§ **Texte fourni**
- - -
L’ANSM donne son feu vert à une reprise des essais cliniques à l’IHU de Marseille, "sous certaines conditions"
L’ANSM va alléger les restrictions imposées en matière d'essais cliniques à l'IHU de Marseille, autrefois dirigé par le Pr Didier Raoult. Dans un communiqué diffusé ce vendredi, l’agence indique en effet que les recherches impliquant la personne humaine (RIPH) vont pouvoir reprendre à l’Institut hospitalo-universitaire Méditerranée Infection de Marseille (IHU) mais "sous certaines conditions". En juin 2022, l’agence avait énoncé une série de sanctions après qu’un rapport avait pointé de "graves manquements et non-conformités" dans le cadre d’essais cliniques, notamment en matière de consentement des patients.
"La réglementation n’est pas respectée, notamment en ce qui concerne le champ des recherches impliquant la personne humaine, leurs modalités de mise en œuvre, les conditions de prélèvement et d’utilisation des échantillons des personnes incluses dans les recherches, les modalités de recueil du consentement et d’information des patients", détaillait la directrice générale de l’agence sanitaire, la Dre Christelle Ratignier-Carbonneil, dans un courrier destiné à la présidente de l’IHU, Yolande Obadia, et à son directeur de l’époque, le Pr Didier Raoult.
- - -
§ **Objectif de la tâche**
Relevez, dans la citation de la directrice générale de l'ANSM rapportée par le texte fourni, tous les points sur lesquels la réglementation n'est pas respectée. Basez-vous uniquement sur le texte fourni.

§ **Données brutes**
- - -
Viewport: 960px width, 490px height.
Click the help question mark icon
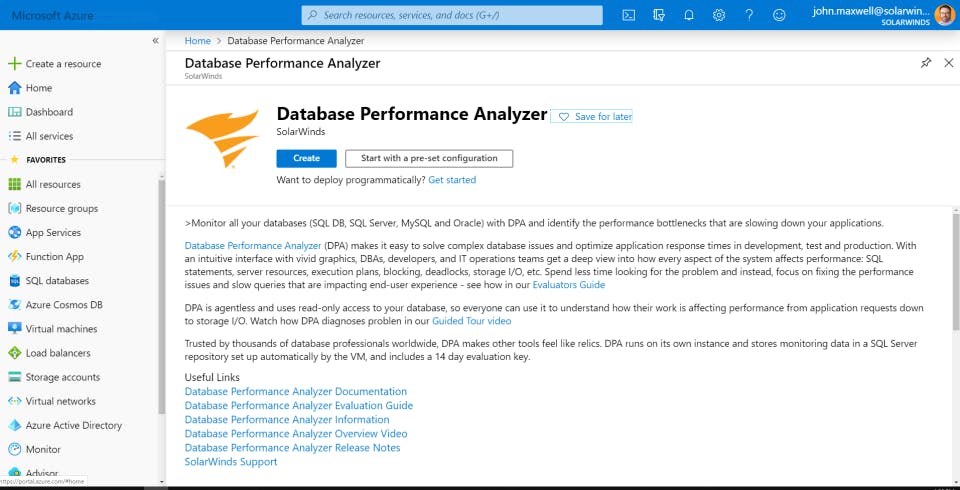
- - -
§ **Résultat de l'exercice**
- le champ des recherches impliquant la personne humaine
- leurs modalités de mise en œuvre
- les conditions de prélèvement et d'utilisation des échantillons des personnes incluses dans les recherches
- les modalités de recueil du consentement et d'information des patients